Myanmar Releases Preliminary Results From First Census in Decades

Burma Releases Preliminary Results From First Census in Decades

Burmese Immigration and Population Minister Khin Yi announces preliminary results of the nationwide census in Rangoon on Saturday. (Photo: JPaing / The Irrawaddy)

Burmese Immigration and Population Minister Khin Yi announces preliminary results of the nationwide census in Rangoon on Saturday. (Photo: JPaing / The Irrawaddy)

RANGOON — Preliminary results have been released from Burma’s first census in since 1982, detailing the number of people who now live in the county’s cities, states and divisions.

The results, released by the Ministry of Immigration and Population and the United Nations Population Fund (UNFPA) on Saturday, indicate that the total population of the country is 51.4 million—lower than many previous estimates. The government estimated there were more than 57 million people in Burma at the time of the 2008 Constitution referendum, and the number has been widely estimated at more than 60 million in recent years.

Millions have gone abroad as jobs in Burma have been scarce and poorly paid compared with the country’s economically dynamic neighbors. Uneven migration may also account for the census’ finding that there are almost 1.7 million more women than men in Burma.

“The provisional census data does not include migrant workers,” Immigration and Population Minister
Khin Yi said at a press conference in Rangoon. “We don’t know the number of Burmese migrant workers.”

More detailed results expected in May 2015 will include some information on Burmese who are living overseas from immigration data, but many will likely still be missed out as they are working abroad illegally, mainly in Thailand and Malaysia.

Some areas could not be reached by census enumerators in March and April, so estimates have been made about the populations in those places.

More than 1 million people in Arakan State were not allowed to fill out the census as they insisted on identifying themselves as Rohingya, a name for a Muslim minority group that is not recognized by the government. This segment accounts for 31 percent of the total population of Arakan State.

Some 25 village tracts in Kachin State controlled by the Kachin Independence Army were not included in the census, but their population was estimated at 46,660. The government was also not able to take the census in areas controlled by the Karen National Union (KNU) Brigade (5) in Karen State, but, according to KNU-provided data, the population there was 69,753.

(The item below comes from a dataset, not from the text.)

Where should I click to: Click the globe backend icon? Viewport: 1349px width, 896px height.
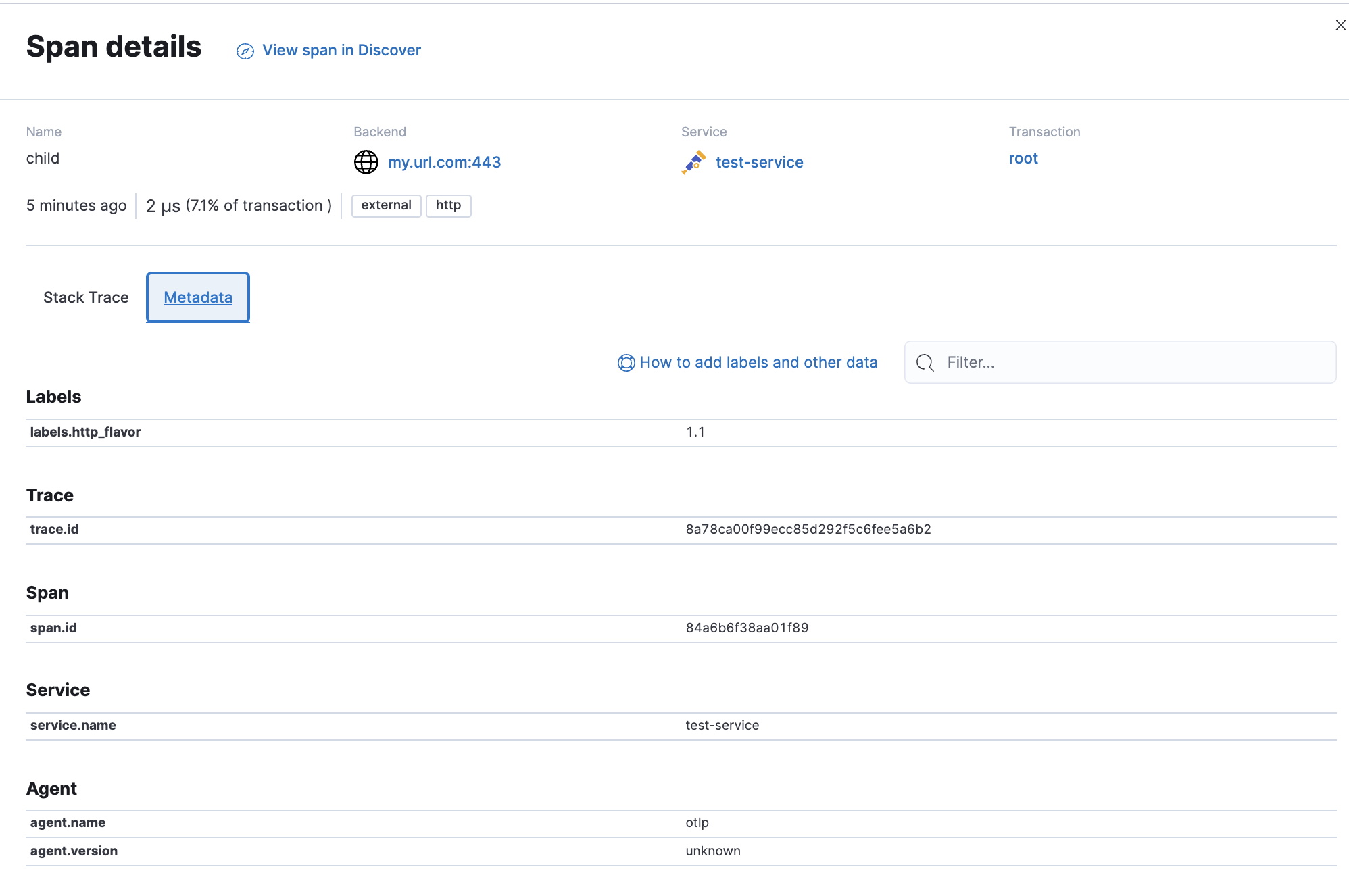[366, 162]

According to the provisional census data, Burma’s urban population is 14,864,119, accounting for 29.6 percent of the total. Rangoon tops the list of the most populous cities with 5,209,541 persons, followed by Mandalay with more than 1.23 million and the administrative capital Naypyidaw is third with more than 1.16 million.

Haka in Chin State has the smallest urban population with just 48,226 people, followed by Dawei in Tenasserim Division with 125,239 and Loikaw in Karenni State with 128,837.

Population density is highest in Rangoon Division with 723 persons per square kilometer. The population density for the city itself was not calculated.

The average population density across the country is 76 per square kilometer, with Chin State the most sparsely populated area with only 13 per square kilometer, followed by Kachin State with 19 per square kilometer.